:: REQUIREMENT ::
After locating the line with "Robert Morris University" in the data that follows, return it and every later line exactly, up to and including the line with "Bruno es leyenda (22, 2085)".

:: EXERCISE INPUT ::
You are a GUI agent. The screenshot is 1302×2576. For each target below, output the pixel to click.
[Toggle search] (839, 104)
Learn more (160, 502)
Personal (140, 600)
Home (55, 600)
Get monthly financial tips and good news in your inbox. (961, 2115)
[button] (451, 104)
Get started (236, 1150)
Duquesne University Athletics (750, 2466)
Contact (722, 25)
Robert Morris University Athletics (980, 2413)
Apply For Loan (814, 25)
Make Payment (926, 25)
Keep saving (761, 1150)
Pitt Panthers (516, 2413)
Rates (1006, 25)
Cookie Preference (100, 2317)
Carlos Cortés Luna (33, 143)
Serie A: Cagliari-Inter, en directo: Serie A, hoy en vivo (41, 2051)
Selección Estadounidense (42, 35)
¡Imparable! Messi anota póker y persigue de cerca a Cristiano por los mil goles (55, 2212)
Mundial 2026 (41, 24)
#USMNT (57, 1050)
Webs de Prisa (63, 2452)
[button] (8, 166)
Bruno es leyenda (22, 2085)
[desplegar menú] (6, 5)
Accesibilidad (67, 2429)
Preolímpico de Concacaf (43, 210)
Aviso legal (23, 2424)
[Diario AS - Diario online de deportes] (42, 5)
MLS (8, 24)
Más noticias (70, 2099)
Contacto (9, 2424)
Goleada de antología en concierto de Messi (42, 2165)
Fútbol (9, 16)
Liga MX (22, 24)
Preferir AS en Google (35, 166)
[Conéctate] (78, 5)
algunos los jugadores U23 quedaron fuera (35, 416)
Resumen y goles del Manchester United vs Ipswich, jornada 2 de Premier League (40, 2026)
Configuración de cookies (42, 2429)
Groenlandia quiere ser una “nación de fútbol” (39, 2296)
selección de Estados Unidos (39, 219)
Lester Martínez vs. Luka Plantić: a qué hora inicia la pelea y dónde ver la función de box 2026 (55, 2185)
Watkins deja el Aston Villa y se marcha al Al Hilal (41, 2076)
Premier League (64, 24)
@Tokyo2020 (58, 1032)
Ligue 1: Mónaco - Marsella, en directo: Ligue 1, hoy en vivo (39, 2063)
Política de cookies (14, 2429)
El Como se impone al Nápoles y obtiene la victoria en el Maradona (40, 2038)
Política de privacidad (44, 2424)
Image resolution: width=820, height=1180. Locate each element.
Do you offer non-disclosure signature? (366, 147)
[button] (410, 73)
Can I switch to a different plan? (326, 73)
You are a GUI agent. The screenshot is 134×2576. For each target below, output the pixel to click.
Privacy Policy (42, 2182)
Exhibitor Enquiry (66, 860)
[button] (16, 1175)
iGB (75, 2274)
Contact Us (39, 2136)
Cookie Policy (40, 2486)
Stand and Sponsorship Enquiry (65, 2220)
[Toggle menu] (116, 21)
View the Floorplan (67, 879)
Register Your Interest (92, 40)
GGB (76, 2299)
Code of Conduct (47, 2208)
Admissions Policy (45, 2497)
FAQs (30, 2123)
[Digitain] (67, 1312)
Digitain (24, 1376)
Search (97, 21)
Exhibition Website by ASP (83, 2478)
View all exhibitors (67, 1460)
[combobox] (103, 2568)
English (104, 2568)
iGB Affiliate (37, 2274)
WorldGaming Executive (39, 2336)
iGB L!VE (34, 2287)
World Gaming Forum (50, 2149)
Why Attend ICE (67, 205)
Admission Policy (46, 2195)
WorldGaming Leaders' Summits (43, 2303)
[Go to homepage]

:: FINISHED EXERCISE ::
Robert Morris University Athletics (980, 2413)
Apply For Loan (814, 25)
Make Payment (926, 25)
Keep saving (761, 1150)
Pitt Panthers (516, 2413)
Rates (1006, 25)
Cookie Preference (100, 2317)
Carlos Cortés Luna (33, 143)
Serie A: Cagliari-Inter, en directo: Serie A, hoy en vivo (41, 2051)
Selección Estadounidense (42, 35)
¡Imparable! Messi anota póker y persigue de cerca a Cristiano por los mil goles (55, 2212)
Mundial 2026 (41, 24)
#USMNT (57, 1050)
Webs de Prisa (63, 2452)
[button] (8, 166)
Bruno es leyenda (22, 2085)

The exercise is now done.